STATED GOAL: Write out each of the following items line for line, without changing anything.

Items from a data source:
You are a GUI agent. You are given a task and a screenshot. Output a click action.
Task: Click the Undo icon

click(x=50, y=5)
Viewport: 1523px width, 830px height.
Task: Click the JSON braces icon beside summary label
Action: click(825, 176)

TASK OUTPUT:
You are a GUI agent. You are given a task and a screenshot. Output a click action.
Task: Click the Undo icon

click(x=50, y=5)
Viewport: 1523px width, 830px height.
Task: Click the JSON braces icon beside summary label
Action: click(825, 176)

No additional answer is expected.